It only makes sense that we start with a gospel tune from Sister Rosetta Tharpe.
Regarded as the Godmother of Rock & Roll influencing some of the most famous artists of all time across genres: Chuck Berry, Elvis, Johnny Cash, Little Walter, Muddy Waters, Keith Richards, Eric Clapton, Aretha Franklin, Mahalia Jackson, and countless others. Little Walter said his 1955 No.1 R&B hit “My Babe,” owed everything to one of Sister Rosetta's biggest hits, “This Train.”

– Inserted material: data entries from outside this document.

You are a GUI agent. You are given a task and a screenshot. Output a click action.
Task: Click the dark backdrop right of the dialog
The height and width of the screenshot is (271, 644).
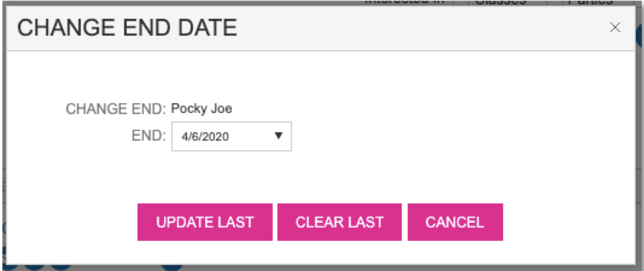640,147
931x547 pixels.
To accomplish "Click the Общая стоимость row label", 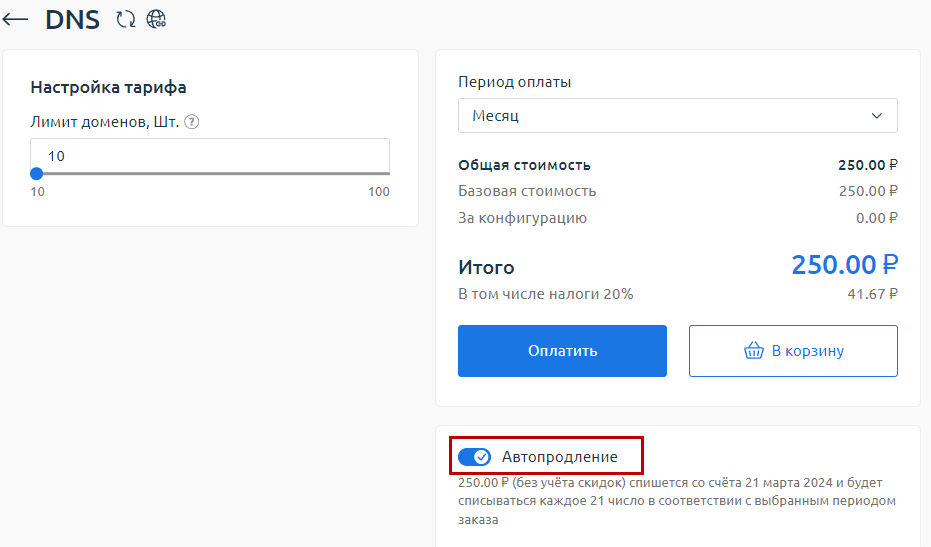I will pos(524,165).
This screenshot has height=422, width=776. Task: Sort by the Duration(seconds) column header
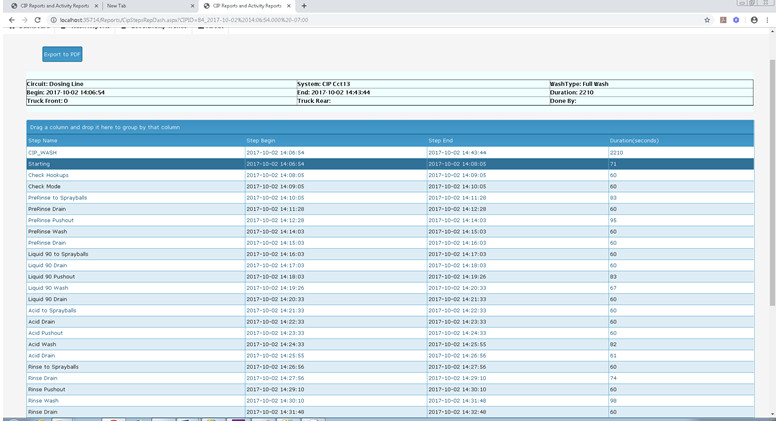(x=634, y=140)
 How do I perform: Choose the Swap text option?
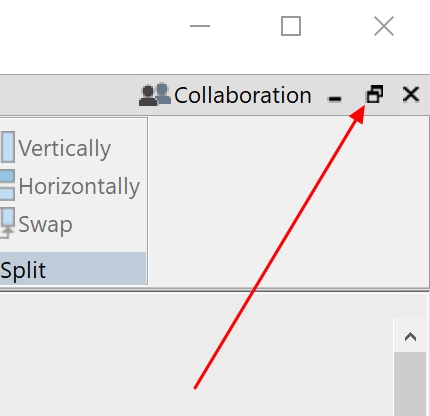45,224
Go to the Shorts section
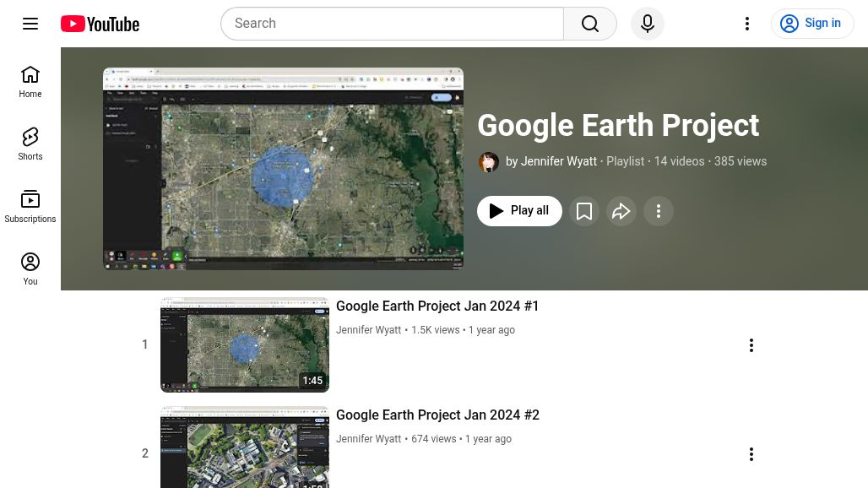This screenshot has width=868, height=488. (x=30, y=144)
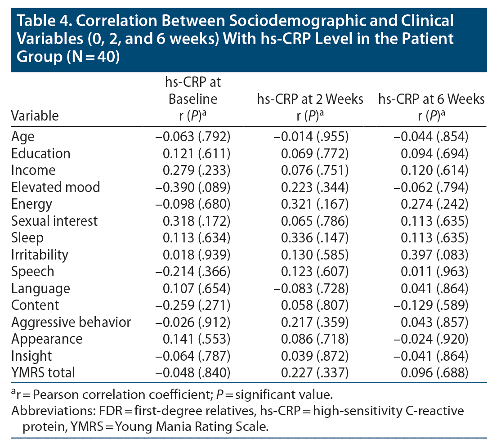Click the Content 6-week value −0.129 (.589)
The image size is (501, 448).
click(432, 305)
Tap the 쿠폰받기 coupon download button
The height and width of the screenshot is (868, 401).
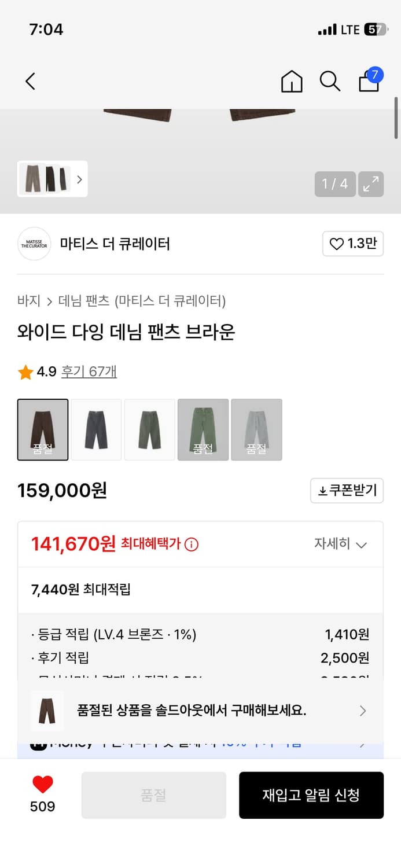pos(347,491)
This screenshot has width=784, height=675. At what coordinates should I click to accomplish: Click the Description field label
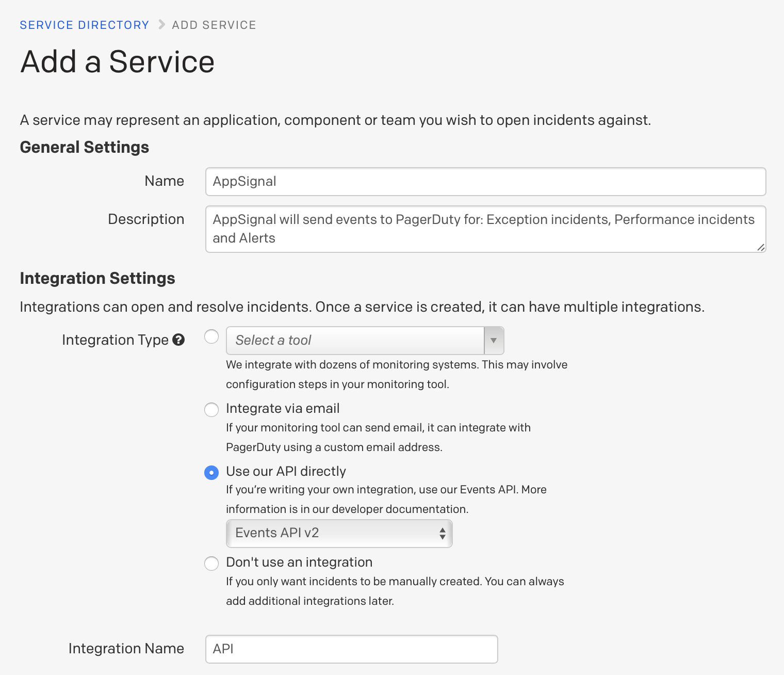(x=146, y=219)
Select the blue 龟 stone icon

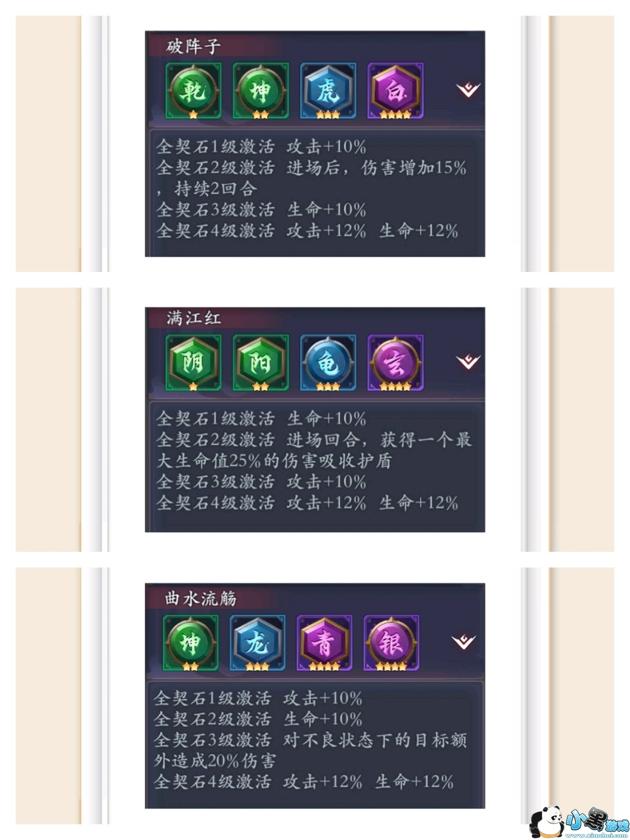[328, 363]
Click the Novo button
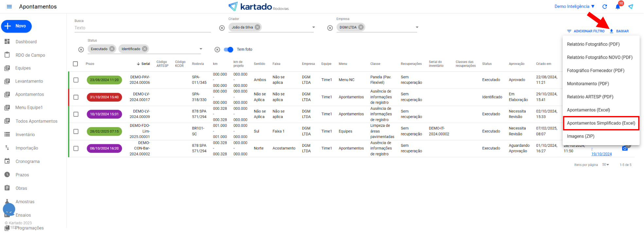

In 1992, when Johnny Cash was inducted into the Rock & Roll Hall of Fame, he mentioned Tharpe when speaking about rock's early influences on him. He remembered buying records as a kid: "It was at the Home of the Blues record shop where I bought my first recording of Sister Rosetta Tharpe singing those great gospel songs," he said in front of the Rock Hall crowd. "Some of the earlier songs I wrote were influenced by people like Sister Rosetta Tharpe."
Born in Arkansas, she started playing guitar at age 4. The family moved to Chicago and eventually to New York City, where she would play the Cotton Club, the Apollo Theater and Cafe Society. Delta blues, New Orleans jazz and gospel music would become her signature style. Sister Rosetta Tharpe was a pioneer in her guitar technique; she was among the first popular recording artists to use heavy distortion on her electric guitar, opening the way to the rise of electric blues.
Despite her fame, institutional racism in the mid-1940s was still rampant. On tour, all restaurants and hotels were still segregated, so Tharpe slept on buses. She went around the back end of restaurants to pick up food because they wouldn't let her in.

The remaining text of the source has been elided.